> Source text:
★ ★ ★ ★ ★ ★ ★
Market Insights Report: December 2023

In partnership with Kevin Skipworth at Dexter Realty.

Date08.01.2024
Market Insights Report:  December 2023 hero image
INTRODUCTION
The roller coaster ride that was Greater Vancouver real estate in 2023 has come to an end with prices up but sales and new listings significantly down.

It’s been a wild ride.

It would seem interest rates and inflation have made for a bit of a roller coaster ride in real estate with numbers showing we’re likely at the bottom of this rough ride we’ve been on over the last 2 years. And while people will line up for Disney’s roller coaster, buyers and sellers chose to avoid the ride this year and the numbers certainly showed that. With near record lows for the number of new listings and sales volume declines for the second year in a row, the line up is forming for all those buyers and sellers that want to jump on a smoother ride in real estate. While we may have achieved balance in the real estate market by the end of 2023, will that continue in 2024? Once the Bank of Canada starts to decrease its rate, that will bring more buyers off the sidelines and create competition. Fixed rates have already started to decline. So, for those buyers ready to buy now, this is your buying signal.
★ ★ ★ ★ ★ ★ ★
> Problems and tasks:
(a) From the December 2023 market report, extract the passage word for word: begin at the words "In partnership with" and stop after "a wild ride.".
(b) Answer these questions from the December 2023 market report:
(i) Who is the report produced in partnership with?
(ii) What happened to prices in Greater Vancouver real estate in 2023?
(iii) Which kind of rates has already started to decline?
(c) Carry on writing the Greater Vancouver real estate report from the point where it ends.

> Supplied data:
★ ★ ★ ★ ★ ★ ★
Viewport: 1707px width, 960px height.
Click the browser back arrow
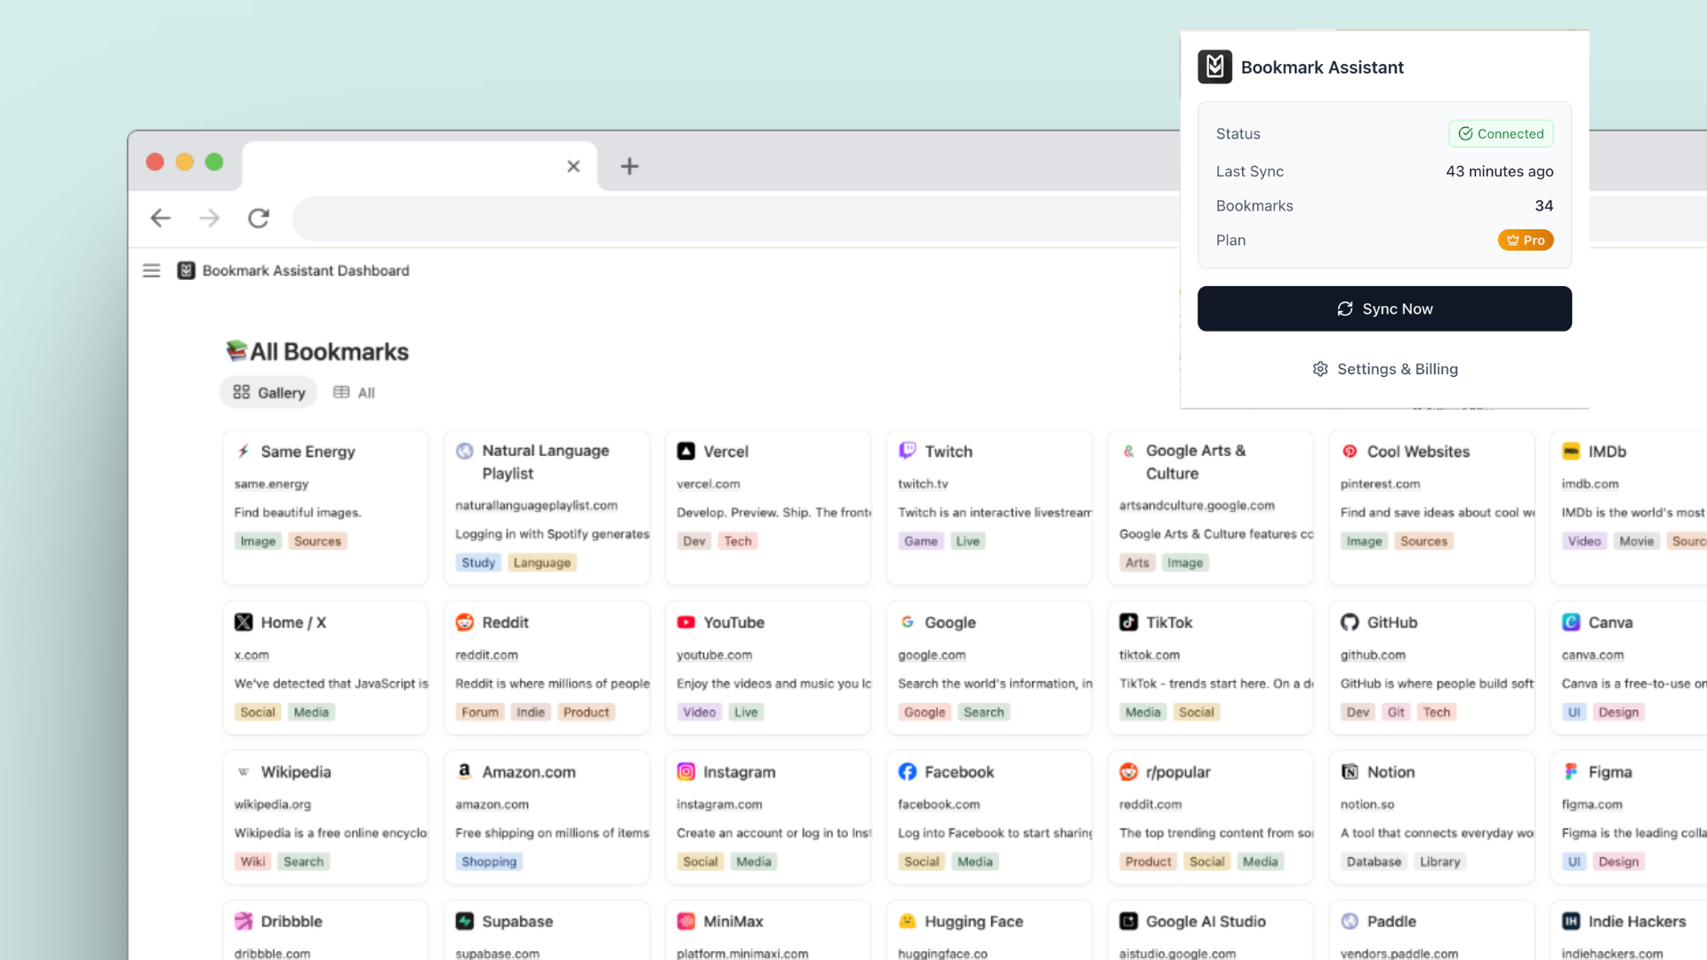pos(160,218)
★ ★ ★ ★ ★ ★ ★
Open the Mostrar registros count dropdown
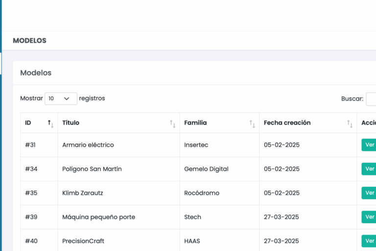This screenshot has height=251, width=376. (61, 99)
★ ★ ★ ★ ★ ★ ★
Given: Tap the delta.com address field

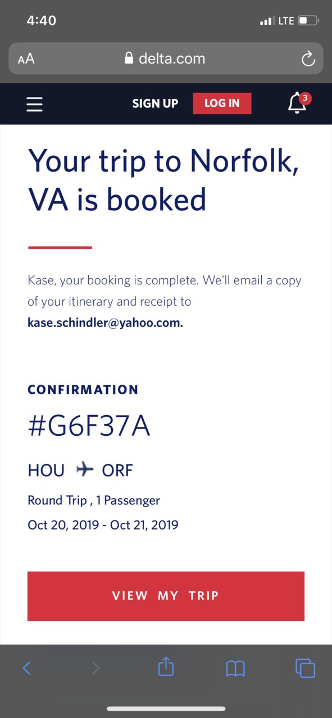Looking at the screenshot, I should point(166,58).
★ ★ ★ ★ ★ ★ ★
> Responses by task:
(a)
In partnership with Kevin Skipworth at Dexter Realty.

Date08.01.2024
Market Insights Report:  December 2023 hero image
INTRODUCTION
The roller coaster ride that was Greater Vancouver real estate in 2023 has come to an end with prices up but sales and new listings significantly down.

It’s been a wild ride.

(b)
(i) Kevin Skipworth at Dexter Realty
(ii) They went up.
(iii) Fixed rates

(c)
Shifting property values.

January rings in the new year and with that comes every property owner’s assessed value from B.C. Assessment. It’s a topic that’s perhaps talked about more than new year resolutions as everyone looks to see how their properties scored compared to others. It’s important to remember, though, that these assessments may not accurately reflect market value and these valuations were done up to July 1, 2023. In the Lower Mainland, the total assessed value of properties was up 3% compared to 2023. Vancouver saw a typical property up 4%, one of the highest in the region along with Burnaby and Coquitlam, while most other suburbs were at 2% and municipalities in the Fraser Valley showing a decrease of 2% to 3%. Hope had the highest decline at 13%. BC Assessment Assessor Bryan Murao said, "Most homeowners can expect only modest changes in the range of -5% to +5%. These assessment changes are notably less than previous years."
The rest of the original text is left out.